O relatório do Painel Intergovernamental sobre Mudanças Climáticas (IPCC), lançado em 2021, não nos deixa mentir: se não reduzirmos as emissões em 43% até 2030, não conseguiremos limitar o aquecimento global em 1,5°C, considerado o teto para evitar consequências gravíssimas e irreversíveis. Contudo, vivemos em uma sociedade capitalista e falar de reduzir danos é também tentar convencer os grandes poluidores a cumprirem as metas, tudo isso sabendo que, para eles, o risco está nos lucros. Como fazer a conta fechar? Transformando os próprios gases do efeito estufa em “moeda”.

A ideia do mercado de carbono não é nova: ele teve seu início em 1997, durante a 3ª Conferência das Partes da Convenção das Nações Unidas sobre Mudanças Climáticas, realizada em Kyoto, no Japão. Mas só em 2015, no Acordo de Paris, ele realmente avançou. Na ocasião, 195 países chegaram a um consenso e assinaram o tratado que estipula metas para reduzir o ritmo de emissões em 37% até 2025, e 43% até 2030. O artigo 6° trata da negociação de créditos e reforça a necessidade de regulações específicas para incentivar e viabilizar seu comércio. Em 2021, na Conferência das Nações Unidas sobre Mudanças do Clima (COP26), realizada em Glasgow, na Escócia, finalmente foram estipula- das as formas de funcionamento desse comércio de créditos a nível mundial entre países.

O funcionamento é, em teoria, simples. Definidos os tetos de emissão e os mecanismos de medição e controle em cada setor, quem ficou abaixo do limite ganha créditos, que podem, então, ser vendidos para as empresas que ficaram acima. O preço da tonelada de carbono pode ser definido pelo próprio país ou através de sistemas de comércio de emissões, os chamados cap and trade ou emissions trading system (ETS). Atualmente, 65 países ou regiões do mundo já contam com a precificação de carbono, incluindo México e Colômbia, e um crédito de carbono — equivalente a uma tonelada de carbono que deixou de ser emitido para a atmosfera — já chega a ser negociado a US$ 10 (!!!).

“A precificação de carbono é uma das ferramentas [para resolver a crise climática], e é muito eficiente onde já é aplicada por seu efeito de sinalização para o mercado”, comenta Natalie Unterstell, mestra em administração pública pela Escola de Governo John F. Kennedy, da Universidade de Harvard.
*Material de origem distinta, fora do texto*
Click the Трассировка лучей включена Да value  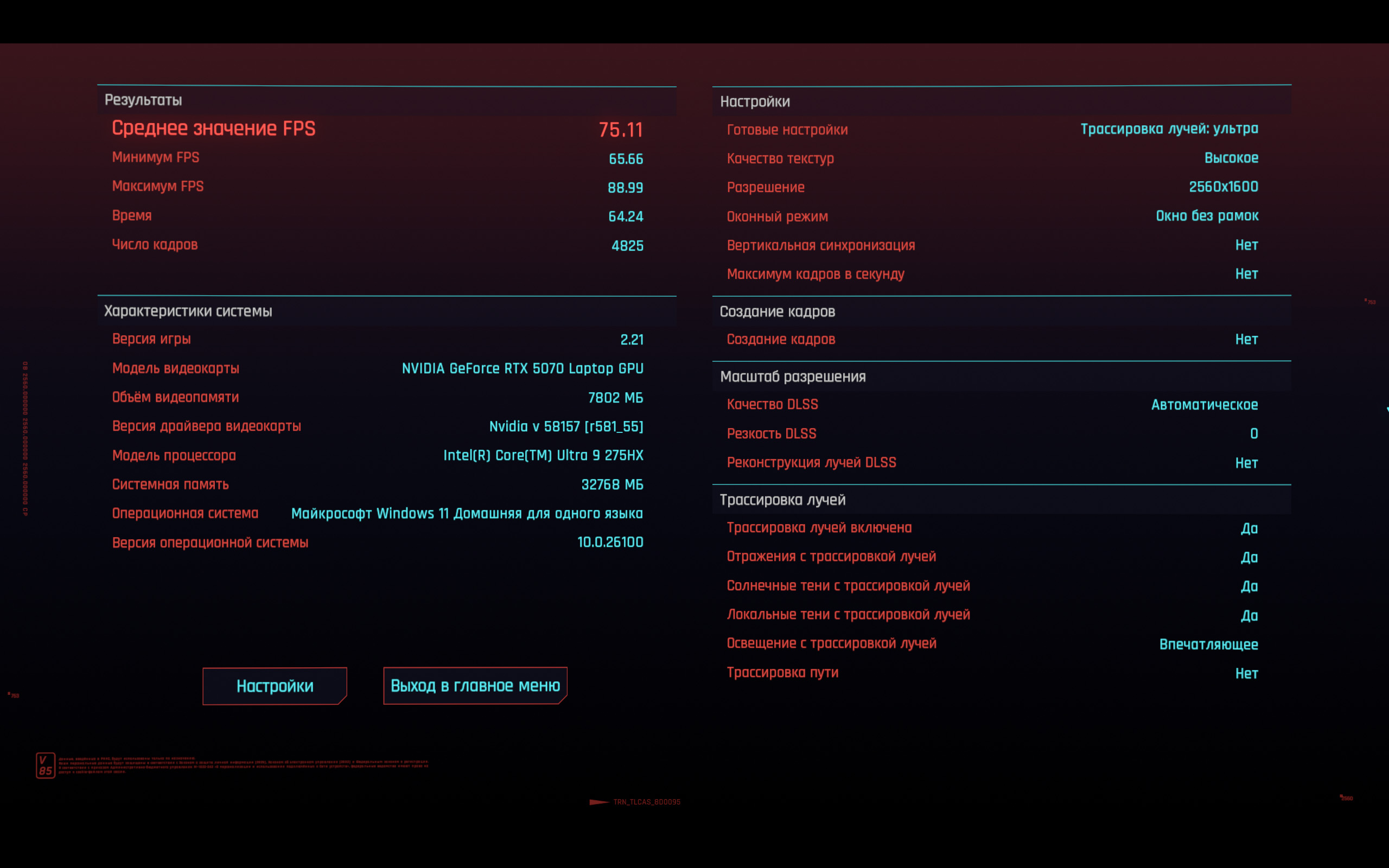click(x=1249, y=528)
Mas como isso funciona? “[Ao taxar o carbono] você faz com que a poluição que nos afeta seja imputada por quem realmente as emite. Você coloca o custo de uma forma direta, e isso faz com que os poluidores busquem formas mais eficientes de produção”, explica Natalie, que também é secretária adjunta do Fórum Brasileiro de Mudança do Clima (FBMC) — e contribuiu como negociadora do Brasil nos assuntos de mudança do clima da ONU.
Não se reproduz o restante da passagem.